But there is a broader question about the open government initiative: Does it help agencies accomplish their missions better?
The poster child for transparency is the Recovery.gov Web site — it is the Web site for the Recovery, Transparency and Accountability Board to demonstrate how the $787 billion stimulus bill is being spent. And in many ways, the recovery board has been bludgeoned by transparency — and we all remember the stories about the incorrect congressional districts that were on the Recovery.gov Web site. But many open government advocates suggest these kinds of incorrect data are the reason for transparency — the data was fixed because it was identified and highlighted. It was part of the idea behind transparency and open government –crowdsourcing oversight. And open government advocates suggest that those kinds of data errors are there, but it often will go un-fixed. In the case of Recovery.gov, it has been fixed because of openness and transparency.

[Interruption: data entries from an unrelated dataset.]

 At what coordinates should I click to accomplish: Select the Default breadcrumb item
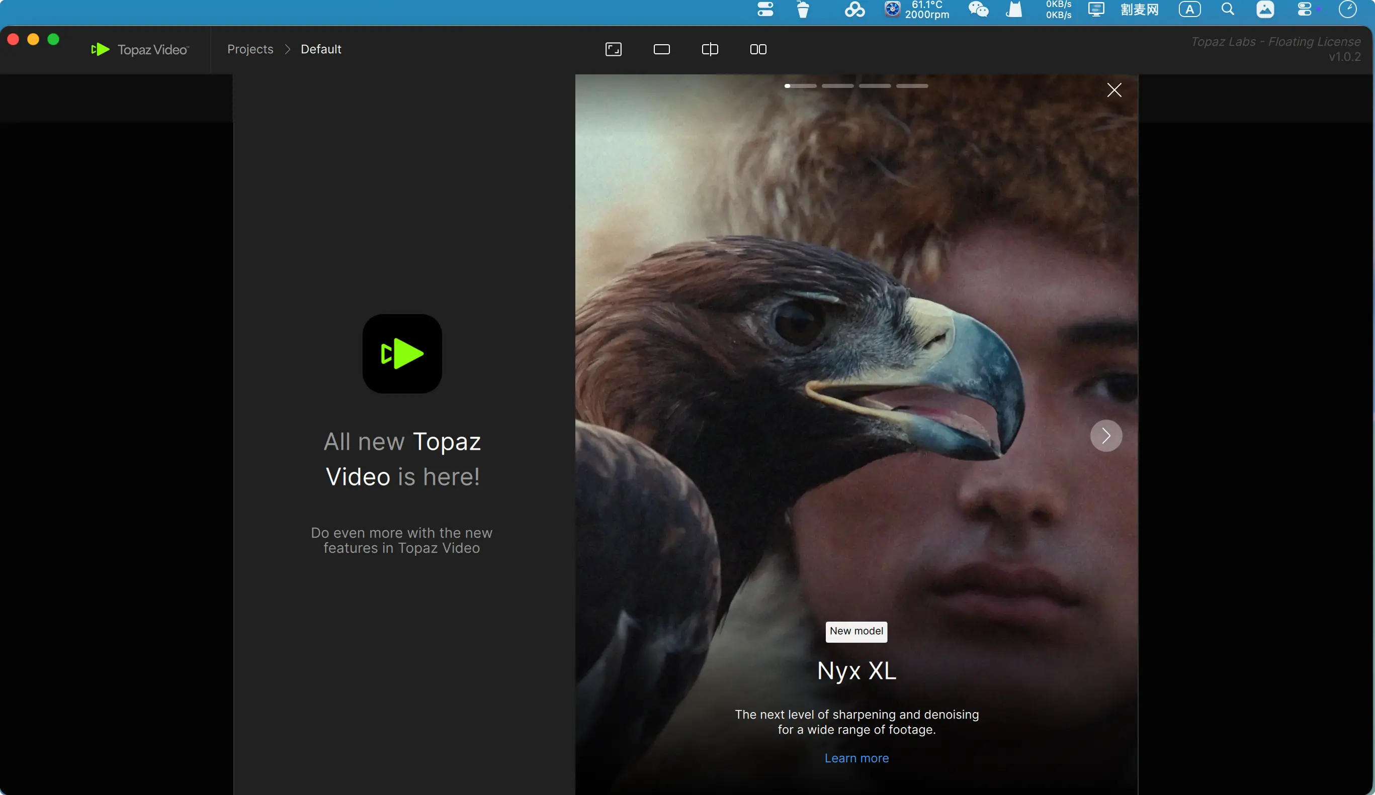click(321, 50)
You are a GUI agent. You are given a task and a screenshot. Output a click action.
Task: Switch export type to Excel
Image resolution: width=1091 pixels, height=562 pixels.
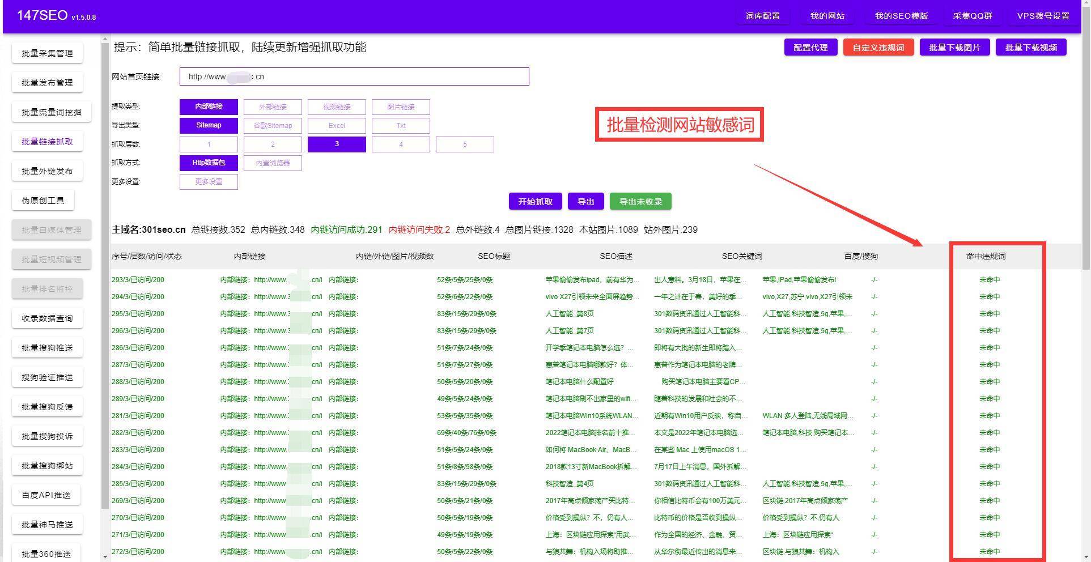[x=337, y=125]
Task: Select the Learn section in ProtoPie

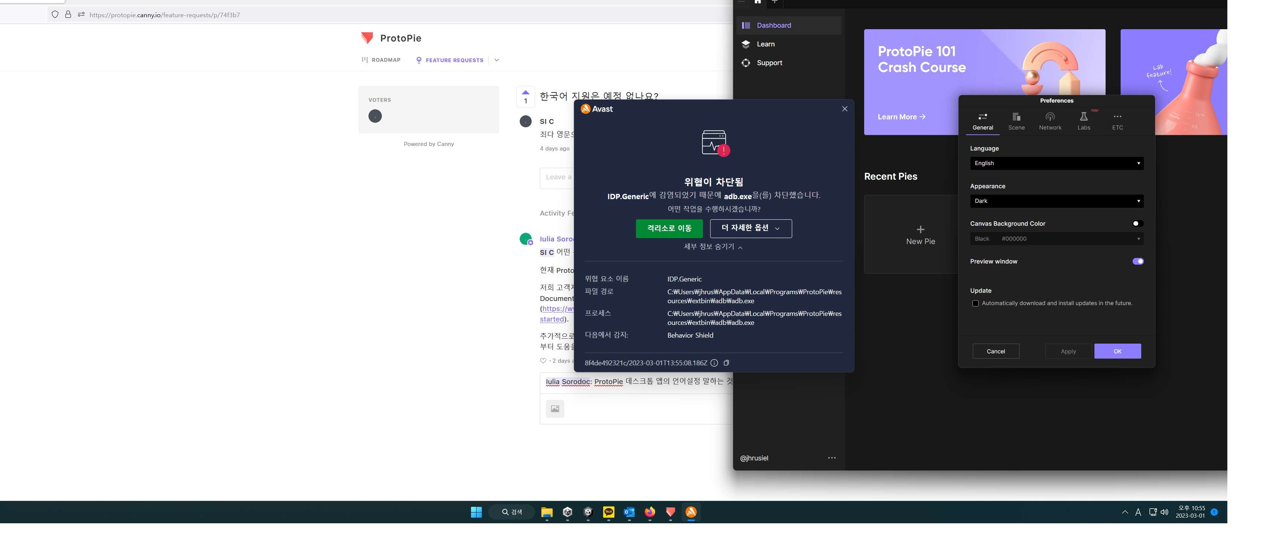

But if open government is to really take hold, it has to be more than theory — it has to be more then apple pie. It has to actually enable agencies to better accomplish their missions. And there is some early evidence that transparency and open government does have an impact on how people view their government.ForeSee Results, the company that does assessments of how well citizens trust government Web sites, has recently completed the first of its kind survey of how people — citizens — view transparency and open government. They call it the E-Government Transparency Index [registration required]. And Larry Freed, the president and CEO of ForeSee Results, tells Federal News Radio that there is a very real impact.
If you make your Web site more transparent — if you make government more transparent — not only are you going to have the feel-good things that are so important about how citizens feel and how they trust government, but it’s actually going to lower the cost of delivering information, because more and more people will utilize the Web to get that information.
But there is a larger concept at play here — the concept of “we the people.” It is part of the concept behind government 2.0 and, without being too melodramatic, democracy — that is that all of us are smarter then each of us individually. There are now tools out there that enable people to tap into the wisdom of crowds — and that demands openness and transparency.